W-what, bro? What do you mean with that? Why do you go on and on about the greatness of this kid and then go and burst that bubble like no one’s business? At least, that would have been on my mind, had this guy said that to me and my wife. I mean, we just had a kid, man, we don’t need any talk about no swords piercing no souls. I mean, that sounds like some insensitive thing to say in attempts to be funny or just a goofy, poorly-thought-out thing to tweet out to the world.

But I think Simeon was onto something. As insensitive as his comment seems, he wasn’t wrong. Maybe his timing could have used some help, but what he said was completely on point for Mary and for us, a metaphorical sword will pierce her soul, and ours too. As any parent will tell you, that happens when you have kids. Actually scratch that, not just any parent, but any person capable of cognitive thought would tell you, that is what happens when you live life. You have your ups and you most certainly have your downs, that while this kid Jesus is indeed the saviour of the world, the bringer of our salvation, the light for revelation to all people, the one to usher God’s glory, that doesn’t mean life will just be peaches. There will be times when you miss this kid Jesus. Or times when you might even lose track of him for a few days *cough cough*. Or maybe you might even deny your relationship with him in front of others.
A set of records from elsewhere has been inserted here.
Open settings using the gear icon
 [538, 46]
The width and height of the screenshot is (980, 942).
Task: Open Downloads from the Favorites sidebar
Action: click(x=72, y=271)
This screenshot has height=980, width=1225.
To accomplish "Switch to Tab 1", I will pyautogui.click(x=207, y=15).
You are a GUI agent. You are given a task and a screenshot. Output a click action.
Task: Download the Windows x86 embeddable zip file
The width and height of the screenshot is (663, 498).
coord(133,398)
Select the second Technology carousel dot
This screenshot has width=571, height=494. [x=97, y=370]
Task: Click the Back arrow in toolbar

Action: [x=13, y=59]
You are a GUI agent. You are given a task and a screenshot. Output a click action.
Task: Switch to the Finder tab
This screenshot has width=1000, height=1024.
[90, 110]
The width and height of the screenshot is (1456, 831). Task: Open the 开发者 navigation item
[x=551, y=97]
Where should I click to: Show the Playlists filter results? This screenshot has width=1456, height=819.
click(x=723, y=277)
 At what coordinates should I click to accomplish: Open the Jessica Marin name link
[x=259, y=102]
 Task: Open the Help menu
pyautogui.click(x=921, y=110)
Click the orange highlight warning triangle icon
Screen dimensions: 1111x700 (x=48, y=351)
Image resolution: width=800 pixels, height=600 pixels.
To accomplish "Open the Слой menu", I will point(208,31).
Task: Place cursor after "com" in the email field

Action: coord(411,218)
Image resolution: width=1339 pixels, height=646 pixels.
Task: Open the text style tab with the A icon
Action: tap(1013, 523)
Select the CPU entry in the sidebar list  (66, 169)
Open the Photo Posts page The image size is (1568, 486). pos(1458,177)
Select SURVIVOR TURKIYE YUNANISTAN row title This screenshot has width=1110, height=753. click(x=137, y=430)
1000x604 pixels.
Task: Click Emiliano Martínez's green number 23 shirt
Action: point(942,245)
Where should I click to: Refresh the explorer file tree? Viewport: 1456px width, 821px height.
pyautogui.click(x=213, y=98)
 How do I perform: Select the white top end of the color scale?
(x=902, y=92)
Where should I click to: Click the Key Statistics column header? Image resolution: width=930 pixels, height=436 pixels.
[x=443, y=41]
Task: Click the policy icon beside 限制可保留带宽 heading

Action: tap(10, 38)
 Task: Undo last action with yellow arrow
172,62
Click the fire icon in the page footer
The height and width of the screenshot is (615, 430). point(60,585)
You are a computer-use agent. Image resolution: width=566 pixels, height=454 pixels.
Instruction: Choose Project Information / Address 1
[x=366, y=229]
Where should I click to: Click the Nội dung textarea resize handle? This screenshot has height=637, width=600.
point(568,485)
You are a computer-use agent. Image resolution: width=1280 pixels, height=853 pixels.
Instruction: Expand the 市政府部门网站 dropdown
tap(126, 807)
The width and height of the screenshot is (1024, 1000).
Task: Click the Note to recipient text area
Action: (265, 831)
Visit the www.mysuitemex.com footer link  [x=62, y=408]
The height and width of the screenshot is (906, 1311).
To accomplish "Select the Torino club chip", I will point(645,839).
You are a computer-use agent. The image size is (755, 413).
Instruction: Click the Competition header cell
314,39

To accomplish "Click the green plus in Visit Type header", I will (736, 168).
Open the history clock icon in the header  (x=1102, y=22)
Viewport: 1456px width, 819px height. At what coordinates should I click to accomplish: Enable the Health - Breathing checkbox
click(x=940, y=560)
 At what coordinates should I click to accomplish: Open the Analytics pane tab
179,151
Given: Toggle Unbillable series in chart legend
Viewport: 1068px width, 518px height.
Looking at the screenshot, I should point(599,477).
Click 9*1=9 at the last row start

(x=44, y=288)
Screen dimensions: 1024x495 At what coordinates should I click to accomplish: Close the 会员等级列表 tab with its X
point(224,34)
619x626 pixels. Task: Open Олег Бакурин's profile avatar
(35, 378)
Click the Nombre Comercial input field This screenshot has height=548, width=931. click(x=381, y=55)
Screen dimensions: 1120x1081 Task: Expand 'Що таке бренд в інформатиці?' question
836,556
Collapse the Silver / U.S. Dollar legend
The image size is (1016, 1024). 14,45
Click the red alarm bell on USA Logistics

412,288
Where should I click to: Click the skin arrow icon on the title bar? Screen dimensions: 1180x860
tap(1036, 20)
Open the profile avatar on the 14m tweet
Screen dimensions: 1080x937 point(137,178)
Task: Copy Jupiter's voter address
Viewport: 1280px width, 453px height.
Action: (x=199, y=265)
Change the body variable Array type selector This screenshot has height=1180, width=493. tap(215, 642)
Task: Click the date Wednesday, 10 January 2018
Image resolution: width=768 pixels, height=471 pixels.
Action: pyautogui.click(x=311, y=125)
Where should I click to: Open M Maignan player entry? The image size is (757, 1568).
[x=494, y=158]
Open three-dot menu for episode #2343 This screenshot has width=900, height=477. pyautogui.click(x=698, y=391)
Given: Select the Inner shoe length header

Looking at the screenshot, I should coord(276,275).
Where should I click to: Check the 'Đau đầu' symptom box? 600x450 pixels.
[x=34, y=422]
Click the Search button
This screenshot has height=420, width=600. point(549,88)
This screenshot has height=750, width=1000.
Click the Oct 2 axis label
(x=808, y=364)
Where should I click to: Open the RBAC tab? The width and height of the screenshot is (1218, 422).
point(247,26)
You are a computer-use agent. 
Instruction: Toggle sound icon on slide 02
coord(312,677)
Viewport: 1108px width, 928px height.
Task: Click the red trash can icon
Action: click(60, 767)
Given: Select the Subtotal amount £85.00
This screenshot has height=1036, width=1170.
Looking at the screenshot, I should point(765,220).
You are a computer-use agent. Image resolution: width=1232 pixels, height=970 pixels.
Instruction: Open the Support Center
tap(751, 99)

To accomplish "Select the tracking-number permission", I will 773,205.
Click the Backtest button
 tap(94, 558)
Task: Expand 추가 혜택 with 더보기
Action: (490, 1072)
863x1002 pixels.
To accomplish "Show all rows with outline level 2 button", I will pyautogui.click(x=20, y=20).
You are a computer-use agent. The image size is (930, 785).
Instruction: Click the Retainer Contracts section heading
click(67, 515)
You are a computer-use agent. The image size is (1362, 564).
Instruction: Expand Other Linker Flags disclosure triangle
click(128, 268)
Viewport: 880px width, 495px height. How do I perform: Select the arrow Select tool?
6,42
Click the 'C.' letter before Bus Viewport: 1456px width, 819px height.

And he will eventually die, right in front you, because the evil of the world will seem to overcome all the good that we hold on to and believe in. Talk about soul-piercing swords. Mary is in for a doozy.

But all that doesn’t change the fact that Jesus is the Messiah. That doesn’t change the fact that this kid is our Saviour. That doesn’t change the fact that this son of Mary, this infant child still smelling fresh from the womb, this squishy ball of flesh with drool on his chin and poop in his diaper, this miracle baby born is the very Word of God, revealing to us God’s glory and light, sitting with us through our bad times, rejoicing with us through our good times, being with us throughout all the ups and downs of life, reminding us that we will never be removed from the love of God and our community.

This is why Simeon even says that he is being dismissed in peace. This isn’t saying that he is being fired and he’s cool with it, but he’s saying that he’s going to die, his life purpose has been served, he is about to leave the world, but he is at peace with it. Because he sees that while life has its ups and downs, God remains faithful to God’s promises and provides for us all that we need, that whatever we face, we can face with the entire body of Christ and have that peace.

Yes, 2017 wasn’t an overtly great year either, and there is a chance that 2018 won’t be any better. But we can hold fast to the sure and certain hope that God will not leave us, and that while we may focus more on the bad, that we can have that peace that surpasses understanding, trusting that we are held by the faith of Christ, that reveals to us the light and salvation of God, knowing that we are welcomed and included in the wide community of the body of Christ, connected to all the saints, forever blessed and loved by God. This is reason to sing, for God gives us grace, peace, and love, enabling us to face and endure all that life throws at us.

Bring it on, downers. Bring it on, 2018. Bring it on, life. For we are children of God, held by God’s gracious arms, loved by God’s powerful Spirit, saved by God’s most precious Son. That is enough to fill the holes left by our fears and worries with the confidence and faith of Christ and for us to be at peace.

In the remainder of this Christmas season and into the other seasons of the church year, may we continually see God incarnate in our world, revealing to us God’s salvation, shining God’s light upon us, and displaying for all God’s glory. Thanks be to God. Amen.